As you have seen, orthogonality only appears as the result of technical calculations when using the matricial approach. Orthogonality is crystal clear using the vector space approach with the tensor product. 
One-way ANOVA
Assume for the sake of simplicity that you have $I=2$ groups and $J=3$ observations in each group. Thus you have a rectangular dataset:
$$
y = \begin{pmatrix} 
y_{11} & y_{12} & y_{13} \\
y_{21} & y_{22} & y_{23}
\end{pmatrix}
$$
and you assume a model 
$$
 \begin{pmatrix} 
y_{11} & y_{12} & y_{13} \\
y_{21} & y_{22} & y_{23}
\end{pmatrix} =
\begin{pmatrix} 
\mu_1 & \mu_1 & \mu_1 \\
\mu_2 & \mu_2 & \mu_2 
\end{pmatrix} + 
\sigma  \begin{pmatrix} 
\epsilon_{11} & \epsilon_{12} & \epsilon_{13} \\
\epsilon_{21} & \epsilon_{22} & \epsilon_{23}
\end{pmatrix}
$$
with $\epsilon_{ij} \sim_{\text{iid}} {\cal N}(0,1)$. 
The general form a linear Gaussian model is usually written in stacked form $\boxed{y=\mu + \sigma \epsilon}$ with 
$y$ is vector-valued (say in $\mathbb{R}^n$), $\mu$ is assumed to lie in a linear subspace 
of $\mathbb{R}^n$ (say $W$) and $\epsilon$ is a vector of $\epsilon_{k} \sim_{\text{iid}} {\cal N}(0,1)$. Here this would be $n=IJ=6$ and for example 
$$\begin{pmatrix}
y_{11} \\
y_{12} \\
y_{13} \\
y_{21} \\
y_{22} \\
y_{23} 
\end{pmatrix} = \begin{pmatrix}
\mu_{1} \\
\mu_{1} \\
\mu_{1} \\
\mu_{2} \\
\mu_{2} \\
\mu_{2} 
\end{pmatrix} + 
\sigma \begin{pmatrix}
\epsilon_{11} \\
\epsilon_{12} \\
\epsilon_{13} \\
\epsilon_{21} \\
\epsilon_{22} \\
\epsilon_{23} 
\end{pmatrix}$$
and the rectangular structure is lost, and this is not the way to go.
Actually the cleanest way to treat the balanced one-way ANOVA model consists in using the tensor product $\mathbb{R}^I \otimes \mathbb{R}^J$ instead of $\mathbb{R}^n$. The notion of tensor product is not usually adressed in elementary course on linear algebra, but it is not complicated and we will use it only as a convenient language to adress the problem. 
First of all, the linear space $W$ in which $\mu$ is assumed to lie has a very convenient form with the tensor product language.

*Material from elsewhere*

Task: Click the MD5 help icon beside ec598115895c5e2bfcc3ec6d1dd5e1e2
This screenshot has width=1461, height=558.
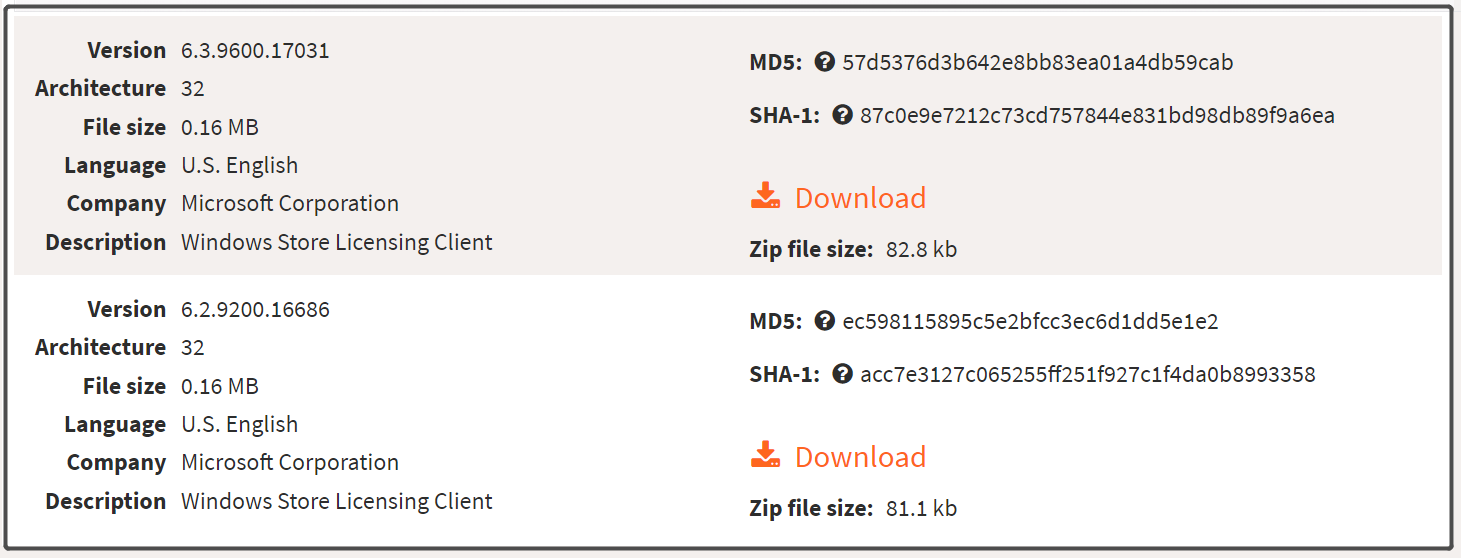Action: click(824, 321)
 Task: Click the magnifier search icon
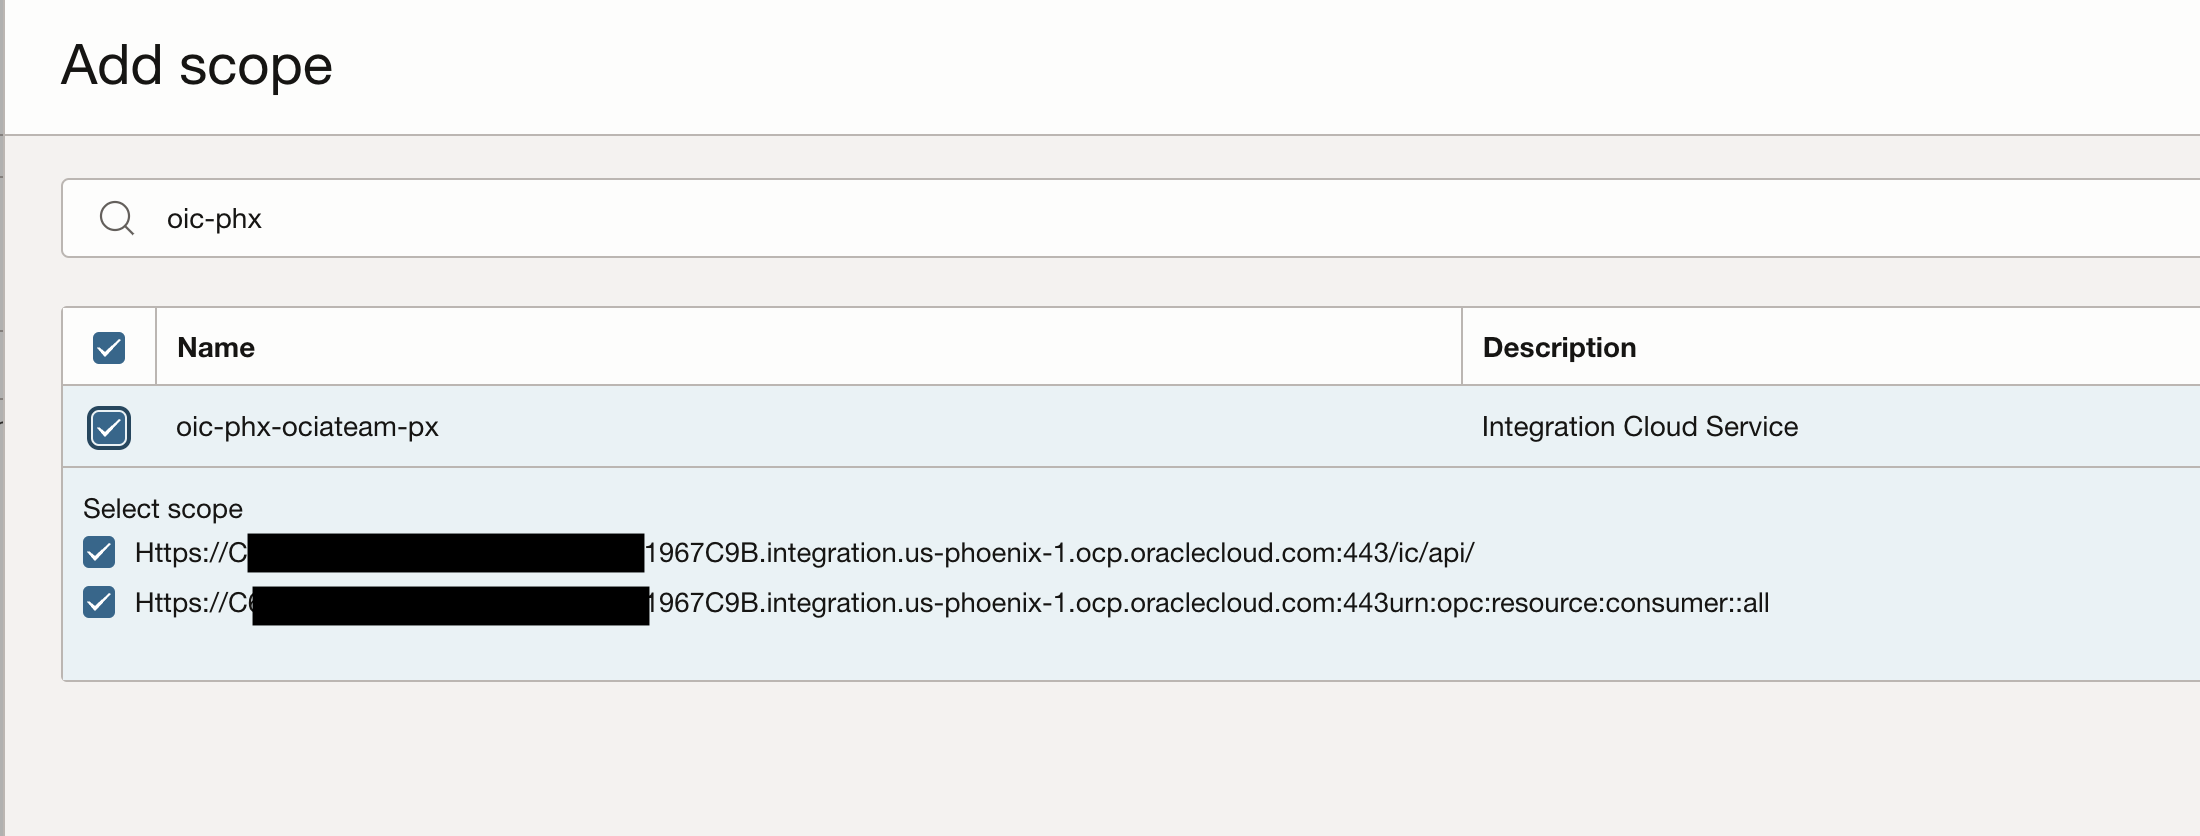pos(117,218)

The tensor product $x \otimes y$ is also defined for two vectors $x$ and $y$ and with this elementary operation, one has
$$ \mu = \begin{pmatrix} 
\mu_1 & \mu_1 & \mu_1 \\
\mu_2 & \mu_2 & \mu_2 
\end{pmatrix} =  (\mu_1, \mu_2) \otimes (1,1,1) \in \boxed{W:= \mathbb{R}^I \otimes [(1,1,1)]}, 
$$
where $[(1,1,1)]$ denotes the vector space spanned by $(1,1,1) \in \mathbb{R}^J$. 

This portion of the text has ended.